===== DATA EXTRACT =====

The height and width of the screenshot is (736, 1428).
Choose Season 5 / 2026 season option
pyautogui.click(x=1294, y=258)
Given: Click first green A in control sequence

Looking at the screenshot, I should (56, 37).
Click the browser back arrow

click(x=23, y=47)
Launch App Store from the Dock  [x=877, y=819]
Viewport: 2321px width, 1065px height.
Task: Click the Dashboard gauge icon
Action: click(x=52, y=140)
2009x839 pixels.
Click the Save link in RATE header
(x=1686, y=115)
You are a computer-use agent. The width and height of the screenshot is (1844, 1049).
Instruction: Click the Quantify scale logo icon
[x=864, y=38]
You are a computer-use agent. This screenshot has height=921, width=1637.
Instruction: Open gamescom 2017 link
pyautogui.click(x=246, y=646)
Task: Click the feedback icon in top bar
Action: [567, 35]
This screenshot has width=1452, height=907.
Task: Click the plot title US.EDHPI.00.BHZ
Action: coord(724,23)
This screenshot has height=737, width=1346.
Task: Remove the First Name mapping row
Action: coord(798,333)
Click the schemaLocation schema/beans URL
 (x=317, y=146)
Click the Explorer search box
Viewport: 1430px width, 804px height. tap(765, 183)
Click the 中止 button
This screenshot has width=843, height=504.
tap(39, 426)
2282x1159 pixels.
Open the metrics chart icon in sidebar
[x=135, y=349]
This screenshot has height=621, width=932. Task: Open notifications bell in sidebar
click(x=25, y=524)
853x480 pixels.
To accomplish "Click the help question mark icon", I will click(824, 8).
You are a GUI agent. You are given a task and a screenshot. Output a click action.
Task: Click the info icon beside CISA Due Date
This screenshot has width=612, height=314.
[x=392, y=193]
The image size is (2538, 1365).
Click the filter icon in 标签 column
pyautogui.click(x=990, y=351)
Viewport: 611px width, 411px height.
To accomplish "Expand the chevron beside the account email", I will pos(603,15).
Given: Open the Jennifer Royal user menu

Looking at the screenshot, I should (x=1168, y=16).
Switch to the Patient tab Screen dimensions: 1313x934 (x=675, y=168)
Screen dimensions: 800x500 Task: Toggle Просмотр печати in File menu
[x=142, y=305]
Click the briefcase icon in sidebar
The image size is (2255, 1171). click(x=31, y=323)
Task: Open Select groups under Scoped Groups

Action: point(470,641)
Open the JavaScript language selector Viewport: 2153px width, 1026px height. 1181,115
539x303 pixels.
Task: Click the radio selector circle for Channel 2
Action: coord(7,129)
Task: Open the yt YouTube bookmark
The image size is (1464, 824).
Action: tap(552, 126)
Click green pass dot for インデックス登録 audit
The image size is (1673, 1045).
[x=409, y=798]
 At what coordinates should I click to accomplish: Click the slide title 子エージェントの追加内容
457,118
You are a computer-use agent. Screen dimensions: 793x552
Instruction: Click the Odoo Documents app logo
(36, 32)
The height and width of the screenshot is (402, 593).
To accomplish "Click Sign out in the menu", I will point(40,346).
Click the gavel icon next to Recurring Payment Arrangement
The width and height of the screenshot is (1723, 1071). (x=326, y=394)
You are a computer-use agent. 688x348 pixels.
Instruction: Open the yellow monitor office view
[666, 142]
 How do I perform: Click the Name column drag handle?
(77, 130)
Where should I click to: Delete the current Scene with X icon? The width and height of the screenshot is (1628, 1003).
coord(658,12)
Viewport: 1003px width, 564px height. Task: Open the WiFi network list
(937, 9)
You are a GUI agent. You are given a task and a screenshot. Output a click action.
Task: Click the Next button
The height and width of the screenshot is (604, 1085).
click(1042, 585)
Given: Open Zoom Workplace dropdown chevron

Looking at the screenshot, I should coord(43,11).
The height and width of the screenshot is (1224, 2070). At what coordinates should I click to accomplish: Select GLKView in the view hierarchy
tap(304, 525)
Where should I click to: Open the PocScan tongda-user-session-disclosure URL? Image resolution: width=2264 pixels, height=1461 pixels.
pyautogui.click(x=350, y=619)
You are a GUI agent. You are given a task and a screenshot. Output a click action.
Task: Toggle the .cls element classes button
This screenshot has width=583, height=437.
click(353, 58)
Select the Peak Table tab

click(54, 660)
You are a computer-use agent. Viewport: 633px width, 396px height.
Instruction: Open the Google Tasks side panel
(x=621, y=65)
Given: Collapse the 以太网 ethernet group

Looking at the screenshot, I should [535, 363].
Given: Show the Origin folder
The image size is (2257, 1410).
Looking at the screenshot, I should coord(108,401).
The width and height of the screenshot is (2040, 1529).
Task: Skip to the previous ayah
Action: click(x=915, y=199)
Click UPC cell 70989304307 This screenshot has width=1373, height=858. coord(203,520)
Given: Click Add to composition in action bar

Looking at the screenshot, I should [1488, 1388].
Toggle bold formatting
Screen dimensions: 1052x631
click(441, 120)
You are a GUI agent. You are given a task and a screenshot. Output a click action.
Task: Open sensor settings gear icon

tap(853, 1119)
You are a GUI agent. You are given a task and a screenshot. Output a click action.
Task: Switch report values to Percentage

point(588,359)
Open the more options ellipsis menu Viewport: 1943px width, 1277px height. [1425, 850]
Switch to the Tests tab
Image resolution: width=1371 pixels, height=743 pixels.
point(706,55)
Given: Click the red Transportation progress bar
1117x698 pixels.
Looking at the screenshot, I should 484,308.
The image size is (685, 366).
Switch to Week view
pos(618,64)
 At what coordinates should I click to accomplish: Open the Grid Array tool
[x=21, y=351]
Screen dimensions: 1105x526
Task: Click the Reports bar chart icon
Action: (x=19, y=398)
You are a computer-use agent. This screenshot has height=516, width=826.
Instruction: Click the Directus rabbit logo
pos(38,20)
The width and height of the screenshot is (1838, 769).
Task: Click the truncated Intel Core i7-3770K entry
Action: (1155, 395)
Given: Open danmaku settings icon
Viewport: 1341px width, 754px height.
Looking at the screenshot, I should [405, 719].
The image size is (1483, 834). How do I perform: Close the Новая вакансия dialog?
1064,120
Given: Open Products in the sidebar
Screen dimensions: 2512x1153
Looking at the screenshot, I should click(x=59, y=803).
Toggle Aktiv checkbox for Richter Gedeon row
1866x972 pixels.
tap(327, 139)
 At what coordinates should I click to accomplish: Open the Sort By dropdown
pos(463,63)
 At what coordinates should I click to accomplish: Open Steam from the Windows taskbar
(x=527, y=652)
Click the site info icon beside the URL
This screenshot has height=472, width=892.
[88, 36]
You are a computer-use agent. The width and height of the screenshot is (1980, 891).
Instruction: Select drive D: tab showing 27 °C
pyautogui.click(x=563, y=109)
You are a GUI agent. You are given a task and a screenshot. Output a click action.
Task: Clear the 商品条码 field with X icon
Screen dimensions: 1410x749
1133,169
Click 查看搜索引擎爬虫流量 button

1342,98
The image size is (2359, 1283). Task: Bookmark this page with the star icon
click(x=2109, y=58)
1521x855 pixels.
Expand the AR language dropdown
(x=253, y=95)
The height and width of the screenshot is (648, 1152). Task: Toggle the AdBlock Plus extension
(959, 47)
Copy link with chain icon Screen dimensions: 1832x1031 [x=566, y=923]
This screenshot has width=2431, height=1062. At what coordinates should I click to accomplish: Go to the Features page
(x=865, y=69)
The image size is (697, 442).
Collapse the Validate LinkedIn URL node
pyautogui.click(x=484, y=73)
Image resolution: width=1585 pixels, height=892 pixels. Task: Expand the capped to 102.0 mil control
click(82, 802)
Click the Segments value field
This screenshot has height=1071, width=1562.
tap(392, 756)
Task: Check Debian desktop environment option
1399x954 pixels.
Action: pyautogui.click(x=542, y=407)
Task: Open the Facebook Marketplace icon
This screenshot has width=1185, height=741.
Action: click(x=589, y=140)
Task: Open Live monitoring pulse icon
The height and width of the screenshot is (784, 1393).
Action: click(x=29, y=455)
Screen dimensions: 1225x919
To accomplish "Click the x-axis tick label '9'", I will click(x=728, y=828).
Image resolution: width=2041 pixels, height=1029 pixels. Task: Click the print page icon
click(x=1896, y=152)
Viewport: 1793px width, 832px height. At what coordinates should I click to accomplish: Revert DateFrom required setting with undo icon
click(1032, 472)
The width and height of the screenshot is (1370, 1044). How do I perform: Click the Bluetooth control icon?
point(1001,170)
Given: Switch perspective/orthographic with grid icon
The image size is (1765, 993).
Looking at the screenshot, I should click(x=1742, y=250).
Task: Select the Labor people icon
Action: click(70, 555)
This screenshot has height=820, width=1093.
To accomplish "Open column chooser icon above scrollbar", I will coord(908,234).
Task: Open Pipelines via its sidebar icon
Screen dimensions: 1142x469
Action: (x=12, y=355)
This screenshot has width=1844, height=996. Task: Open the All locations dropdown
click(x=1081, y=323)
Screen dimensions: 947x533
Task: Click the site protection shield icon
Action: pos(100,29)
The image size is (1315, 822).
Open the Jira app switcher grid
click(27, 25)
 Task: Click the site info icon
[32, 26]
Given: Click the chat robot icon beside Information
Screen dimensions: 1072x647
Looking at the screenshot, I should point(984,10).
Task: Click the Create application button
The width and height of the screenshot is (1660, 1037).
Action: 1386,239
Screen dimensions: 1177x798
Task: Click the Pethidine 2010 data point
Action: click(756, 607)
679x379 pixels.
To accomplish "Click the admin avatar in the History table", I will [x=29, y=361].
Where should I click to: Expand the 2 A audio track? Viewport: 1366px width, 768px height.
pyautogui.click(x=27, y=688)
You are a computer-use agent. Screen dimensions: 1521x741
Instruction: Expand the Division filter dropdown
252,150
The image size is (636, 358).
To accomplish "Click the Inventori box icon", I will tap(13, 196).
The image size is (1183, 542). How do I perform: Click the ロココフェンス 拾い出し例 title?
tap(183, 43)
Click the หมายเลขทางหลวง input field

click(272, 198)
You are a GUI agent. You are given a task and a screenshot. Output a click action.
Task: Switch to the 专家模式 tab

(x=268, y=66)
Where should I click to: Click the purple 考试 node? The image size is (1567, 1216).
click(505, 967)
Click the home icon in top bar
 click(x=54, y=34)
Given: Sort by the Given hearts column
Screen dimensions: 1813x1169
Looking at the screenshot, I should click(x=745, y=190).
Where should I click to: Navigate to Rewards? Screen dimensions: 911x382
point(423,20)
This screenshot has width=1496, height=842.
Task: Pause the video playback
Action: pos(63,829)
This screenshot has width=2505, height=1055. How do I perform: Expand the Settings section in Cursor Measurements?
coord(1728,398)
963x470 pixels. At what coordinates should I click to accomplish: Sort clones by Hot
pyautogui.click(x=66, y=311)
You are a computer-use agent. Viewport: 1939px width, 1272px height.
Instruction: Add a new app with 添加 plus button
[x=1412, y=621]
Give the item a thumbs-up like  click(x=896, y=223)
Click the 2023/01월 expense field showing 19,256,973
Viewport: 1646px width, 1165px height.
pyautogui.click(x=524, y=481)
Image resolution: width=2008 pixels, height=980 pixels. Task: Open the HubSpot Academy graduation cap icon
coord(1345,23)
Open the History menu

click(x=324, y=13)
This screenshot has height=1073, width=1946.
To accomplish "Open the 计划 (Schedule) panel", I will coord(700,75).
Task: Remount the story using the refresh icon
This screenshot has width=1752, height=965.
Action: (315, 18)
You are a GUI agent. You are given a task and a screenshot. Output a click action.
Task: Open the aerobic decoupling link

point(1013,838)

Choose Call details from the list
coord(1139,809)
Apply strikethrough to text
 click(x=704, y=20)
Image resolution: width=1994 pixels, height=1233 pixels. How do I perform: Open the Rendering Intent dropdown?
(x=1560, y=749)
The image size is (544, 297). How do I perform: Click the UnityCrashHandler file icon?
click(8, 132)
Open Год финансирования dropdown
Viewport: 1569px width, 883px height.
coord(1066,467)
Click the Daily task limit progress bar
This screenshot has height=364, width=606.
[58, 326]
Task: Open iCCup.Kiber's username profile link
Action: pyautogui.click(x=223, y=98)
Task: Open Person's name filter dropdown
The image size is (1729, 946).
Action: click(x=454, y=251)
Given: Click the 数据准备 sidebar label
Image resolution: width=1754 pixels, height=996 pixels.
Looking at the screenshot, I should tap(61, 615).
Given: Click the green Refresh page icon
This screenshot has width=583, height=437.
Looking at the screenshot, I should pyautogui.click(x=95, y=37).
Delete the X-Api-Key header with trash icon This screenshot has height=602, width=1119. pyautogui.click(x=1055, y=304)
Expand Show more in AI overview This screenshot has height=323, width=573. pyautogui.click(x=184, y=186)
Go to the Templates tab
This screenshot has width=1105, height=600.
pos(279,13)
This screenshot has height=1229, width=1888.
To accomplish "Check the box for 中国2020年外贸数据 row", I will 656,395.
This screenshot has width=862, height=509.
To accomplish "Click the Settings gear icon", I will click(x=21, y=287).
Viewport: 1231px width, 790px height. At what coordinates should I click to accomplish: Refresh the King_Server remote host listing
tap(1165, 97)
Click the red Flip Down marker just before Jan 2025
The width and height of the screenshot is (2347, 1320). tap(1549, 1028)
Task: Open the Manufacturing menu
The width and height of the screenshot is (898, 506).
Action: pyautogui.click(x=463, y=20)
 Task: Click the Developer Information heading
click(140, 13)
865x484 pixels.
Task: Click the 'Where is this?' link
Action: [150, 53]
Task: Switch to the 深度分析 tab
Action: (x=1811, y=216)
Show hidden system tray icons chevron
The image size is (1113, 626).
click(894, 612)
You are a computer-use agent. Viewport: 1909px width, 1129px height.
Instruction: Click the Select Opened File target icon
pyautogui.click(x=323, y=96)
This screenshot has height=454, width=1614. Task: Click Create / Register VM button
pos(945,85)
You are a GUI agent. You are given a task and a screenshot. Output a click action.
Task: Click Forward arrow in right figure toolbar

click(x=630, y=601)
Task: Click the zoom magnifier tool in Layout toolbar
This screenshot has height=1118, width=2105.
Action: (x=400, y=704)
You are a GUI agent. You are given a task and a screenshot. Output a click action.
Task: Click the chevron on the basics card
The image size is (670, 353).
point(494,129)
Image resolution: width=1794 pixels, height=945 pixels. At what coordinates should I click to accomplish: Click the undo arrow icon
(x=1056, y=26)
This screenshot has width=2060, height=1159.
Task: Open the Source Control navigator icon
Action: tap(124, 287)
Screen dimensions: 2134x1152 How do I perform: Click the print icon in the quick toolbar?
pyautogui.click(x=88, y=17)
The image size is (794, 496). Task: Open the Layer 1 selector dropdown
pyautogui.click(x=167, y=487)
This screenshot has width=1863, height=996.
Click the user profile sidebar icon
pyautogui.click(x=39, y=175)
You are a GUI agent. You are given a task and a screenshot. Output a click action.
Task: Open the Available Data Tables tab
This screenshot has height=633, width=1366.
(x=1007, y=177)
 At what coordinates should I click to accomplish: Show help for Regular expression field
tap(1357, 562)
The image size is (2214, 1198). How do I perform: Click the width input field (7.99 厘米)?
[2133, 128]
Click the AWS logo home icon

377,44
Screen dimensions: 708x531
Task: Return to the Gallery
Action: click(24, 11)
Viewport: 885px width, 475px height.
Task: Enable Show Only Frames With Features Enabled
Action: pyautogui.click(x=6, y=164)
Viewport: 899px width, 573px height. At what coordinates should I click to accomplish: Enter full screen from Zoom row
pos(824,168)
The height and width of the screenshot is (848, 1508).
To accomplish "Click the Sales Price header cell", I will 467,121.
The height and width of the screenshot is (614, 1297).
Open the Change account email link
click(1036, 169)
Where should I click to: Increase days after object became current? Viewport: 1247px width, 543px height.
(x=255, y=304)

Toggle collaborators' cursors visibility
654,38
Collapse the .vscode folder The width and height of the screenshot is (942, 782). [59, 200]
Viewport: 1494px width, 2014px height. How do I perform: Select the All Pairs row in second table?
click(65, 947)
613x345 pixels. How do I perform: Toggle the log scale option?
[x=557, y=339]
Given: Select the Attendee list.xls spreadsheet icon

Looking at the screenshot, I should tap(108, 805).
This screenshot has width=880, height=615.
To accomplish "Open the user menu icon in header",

=====

When a line of the records includes "folder", that line belongs in the answer.

## RESULT
Given: Show the Origin folder
Collapse the .vscode folder The width and height of the screenshot is (942, 782). [59, 200]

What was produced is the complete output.